The entries below are to be retyped exactly. Preserve every word.

--- Supplied material Enclosed Below ---

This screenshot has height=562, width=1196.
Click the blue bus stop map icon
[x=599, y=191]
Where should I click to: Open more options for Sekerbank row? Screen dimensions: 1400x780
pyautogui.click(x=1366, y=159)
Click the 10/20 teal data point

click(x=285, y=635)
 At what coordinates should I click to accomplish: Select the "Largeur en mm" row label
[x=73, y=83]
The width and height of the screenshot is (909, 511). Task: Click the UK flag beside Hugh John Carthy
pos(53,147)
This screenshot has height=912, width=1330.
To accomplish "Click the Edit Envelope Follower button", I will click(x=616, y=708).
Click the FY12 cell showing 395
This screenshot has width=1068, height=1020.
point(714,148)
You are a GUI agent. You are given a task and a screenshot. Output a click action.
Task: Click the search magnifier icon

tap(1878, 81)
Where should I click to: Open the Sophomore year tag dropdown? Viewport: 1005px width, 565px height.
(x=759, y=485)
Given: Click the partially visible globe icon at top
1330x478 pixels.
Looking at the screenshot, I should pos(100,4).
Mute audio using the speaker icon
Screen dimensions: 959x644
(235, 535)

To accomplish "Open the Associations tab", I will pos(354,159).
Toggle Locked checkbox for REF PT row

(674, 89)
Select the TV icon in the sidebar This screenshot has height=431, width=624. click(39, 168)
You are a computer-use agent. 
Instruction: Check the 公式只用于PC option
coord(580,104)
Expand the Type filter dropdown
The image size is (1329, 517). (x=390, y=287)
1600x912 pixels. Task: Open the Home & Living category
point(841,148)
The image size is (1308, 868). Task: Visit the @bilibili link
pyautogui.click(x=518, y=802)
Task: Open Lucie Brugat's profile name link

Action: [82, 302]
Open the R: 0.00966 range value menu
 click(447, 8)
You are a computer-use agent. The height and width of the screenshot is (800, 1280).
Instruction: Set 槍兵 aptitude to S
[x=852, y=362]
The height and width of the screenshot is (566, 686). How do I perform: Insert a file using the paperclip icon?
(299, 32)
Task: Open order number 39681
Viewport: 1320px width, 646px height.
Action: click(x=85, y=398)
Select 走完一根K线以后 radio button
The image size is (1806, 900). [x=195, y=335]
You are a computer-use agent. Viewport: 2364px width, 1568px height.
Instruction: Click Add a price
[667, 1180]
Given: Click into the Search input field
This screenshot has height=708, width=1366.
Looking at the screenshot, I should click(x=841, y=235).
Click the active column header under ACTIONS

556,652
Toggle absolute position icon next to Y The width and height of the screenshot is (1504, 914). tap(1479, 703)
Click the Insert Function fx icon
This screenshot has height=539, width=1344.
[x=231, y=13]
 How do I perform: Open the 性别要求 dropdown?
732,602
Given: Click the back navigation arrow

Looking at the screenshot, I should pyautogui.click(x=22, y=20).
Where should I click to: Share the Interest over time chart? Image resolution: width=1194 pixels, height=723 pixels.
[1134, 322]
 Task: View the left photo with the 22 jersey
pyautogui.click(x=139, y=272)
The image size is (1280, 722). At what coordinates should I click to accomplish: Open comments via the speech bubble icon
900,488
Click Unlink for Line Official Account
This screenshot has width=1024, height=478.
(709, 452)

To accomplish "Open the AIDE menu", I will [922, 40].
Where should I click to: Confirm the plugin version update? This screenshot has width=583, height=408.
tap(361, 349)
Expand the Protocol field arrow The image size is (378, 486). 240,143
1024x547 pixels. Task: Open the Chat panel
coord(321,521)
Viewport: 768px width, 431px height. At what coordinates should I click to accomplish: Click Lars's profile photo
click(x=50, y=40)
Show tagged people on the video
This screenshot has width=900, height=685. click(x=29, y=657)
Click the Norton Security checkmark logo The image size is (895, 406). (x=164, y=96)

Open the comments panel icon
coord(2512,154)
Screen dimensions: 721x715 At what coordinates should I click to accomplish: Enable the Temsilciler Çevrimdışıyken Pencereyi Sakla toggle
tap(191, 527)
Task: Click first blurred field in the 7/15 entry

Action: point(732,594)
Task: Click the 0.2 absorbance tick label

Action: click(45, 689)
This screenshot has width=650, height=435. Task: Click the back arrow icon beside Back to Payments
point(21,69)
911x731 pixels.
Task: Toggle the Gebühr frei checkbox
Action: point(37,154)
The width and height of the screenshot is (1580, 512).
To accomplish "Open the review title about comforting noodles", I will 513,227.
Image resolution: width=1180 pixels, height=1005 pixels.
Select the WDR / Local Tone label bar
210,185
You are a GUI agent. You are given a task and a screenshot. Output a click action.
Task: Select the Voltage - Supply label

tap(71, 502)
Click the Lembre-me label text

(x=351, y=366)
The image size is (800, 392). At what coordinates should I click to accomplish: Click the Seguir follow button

--- End of Enclosed Supplied material ---

Task result ->
This screenshot has height=562, width=1196.
Click the blue bus stop map icon
[x=599, y=191]
Where should I click to: Open more options for Sekerbank row? Screen dimensions: 1400x780
pyautogui.click(x=1366, y=159)
Click the 10/20 teal data point

click(x=285, y=635)
 At what coordinates should I click to accomplish: Select the "Largeur en mm" row label
[x=73, y=83]
The width and height of the screenshot is (909, 511). Task: Click the UK flag beside Hugh John Carthy
pos(53,147)
This screenshot has height=912, width=1330.
To accomplish "Click the Edit Envelope Follower button", I will click(x=616, y=708).
Click the FY12 cell showing 395
This screenshot has width=1068, height=1020.
point(714,148)
You are a GUI agent. You are given a task and a screenshot. Output a click action.
Task: Click the search magnifier icon

tap(1878, 81)
Where should I click to: Open the Sophomore year tag dropdown? Viewport: 1005px width, 565px height.
(x=759, y=485)
Given: Click the partially visible globe icon at top
1330x478 pixels.
Looking at the screenshot, I should pos(100,4).
Mute audio using the speaker icon
Screen dimensions: 959x644
(235, 535)

To accomplish "Open the Associations tab", I will pos(354,159).
Toggle Locked checkbox for REF PT row

(674, 89)
Select the TV icon in the sidebar This screenshot has height=431, width=624. click(39, 168)
You are a computer-use agent. 
Instruction: Check the 公式只用于PC option
coord(580,104)
Expand the Type filter dropdown
The image size is (1329, 517). (x=390, y=287)
1600x912 pixels. Task: Open the Home & Living category
point(841,148)
The image size is (1308, 868). Task: Visit the @bilibili link
pyautogui.click(x=518, y=802)
Task: Open Lucie Brugat's profile name link

Action: [82, 302]
Open the R: 0.00966 range value menu
 click(447, 8)
You are a computer-use agent. The height and width of the screenshot is (800, 1280).
Instruction: Set 槍兵 aptitude to S
[x=852, y=362]
The height and width of the screenshot is (566, 686). How do I perform: Insert a file using the paperclip icon?
(299, 32)
Task: Open order number 39681
Viewport: 1320px width, 646px height.
Action: click(x=85, y=398)
Select 走完一根K线以后 radio button
The image size is (1806, 900). [x=195, y=335]
You are a computer-use agent. Viewport: 2364px width, 1568px height.
Instruction: Click Add a price
[667, 1180]
Given: Click into the Search input field
This screenshot has height=708, width=1366.
Looking at the screenshot, I should click(x=841, y=235).
Click the active column header under ACTIONS

556,652
Toggle absolute position icon next to Y The width and height of the screenshot is (1504, 914). tap(1479, 703)
Click the Insert Function fx icon
This screenshot has height=539, width=1344.
[x=231, y=13]
 How do I perform: Open the 性别要求 dropdown?
732,602
Given: Click the back navigation arrow

Looking at the screenshot, I should pyautogui.click(x=22, y=20).
Where should I click to: Share the Interest over time chart? Image resolution: width=1194 pixels, height=723 pixels.
[1134, 322]
 Task: View the left photo with the 22 jersey
pyautogui.click(x=139, y=272)
The image size is (1280, 722). At what coordinates should I click to accomplish: Open comments via the speech bubble icon
900,488
Click Unlink for Line Official Account
This screenshot has width=1024, height=478.
(709, 452)

To accomplish "Open the AIDE menu", I will [922, 40].
Where should I click to: Confirm the plugin version update? This screenshot has width=583, height=408.
tap(361, 349)
Expand the Protocol field arrow The image size is (378, 486). 240,143
1024x547 pixels. Task: Open the Chat panel
coord(321,521)
Viewport: 768px width, 431px height. At what coordinates should I click to accomplish: Click Lars's profile photo
click(x=50, y=40)
Show tagged people on the video
This screenshot has width=900, height=685. click(x=29, y=657)
Click the Norton Security checkmark logo The image size is (895, 406). (x=164, y=96)

Open the comments panel icon
coord(2512,154)
Screen dimensions: 721x715 At what coordinates should I click to accomplish: Enable the Temsilciler Çevrimdışıyken Pencereyi Sakla toggle
tap(191, 527)
Task: Click first blurred field in the 7/15 entry

Action: point(732,594)
Task: Click the 0.2 absorbance tick label

Action: click(45, 689)
This screenshot has width=650, height=435. Task: Click the back arrow icon beside Back to Payments
point(21,69)
911x731 pixels.
Task: Toggle the Gebühr frei checkbox
Action: point(37,154)
The width and height of the screenshot is (1580, 512).
To accomplish "Open the review title about comforting noodles", I will 513,227.
Image resolution: width=1180 pixels, height=1005 pixels.
Select the WDR / Local Tone label bar
210,185
You are a GUI agent. You are given a task and a screenshot. Output a click action.
Task: Select the Voltage - Supply label

tap(71, 502)
Click the Lembre-me label text

(x=351, y=366)
The image size is (800, 392). At what coordinates should I click to accomplish: Click the Seguir follow button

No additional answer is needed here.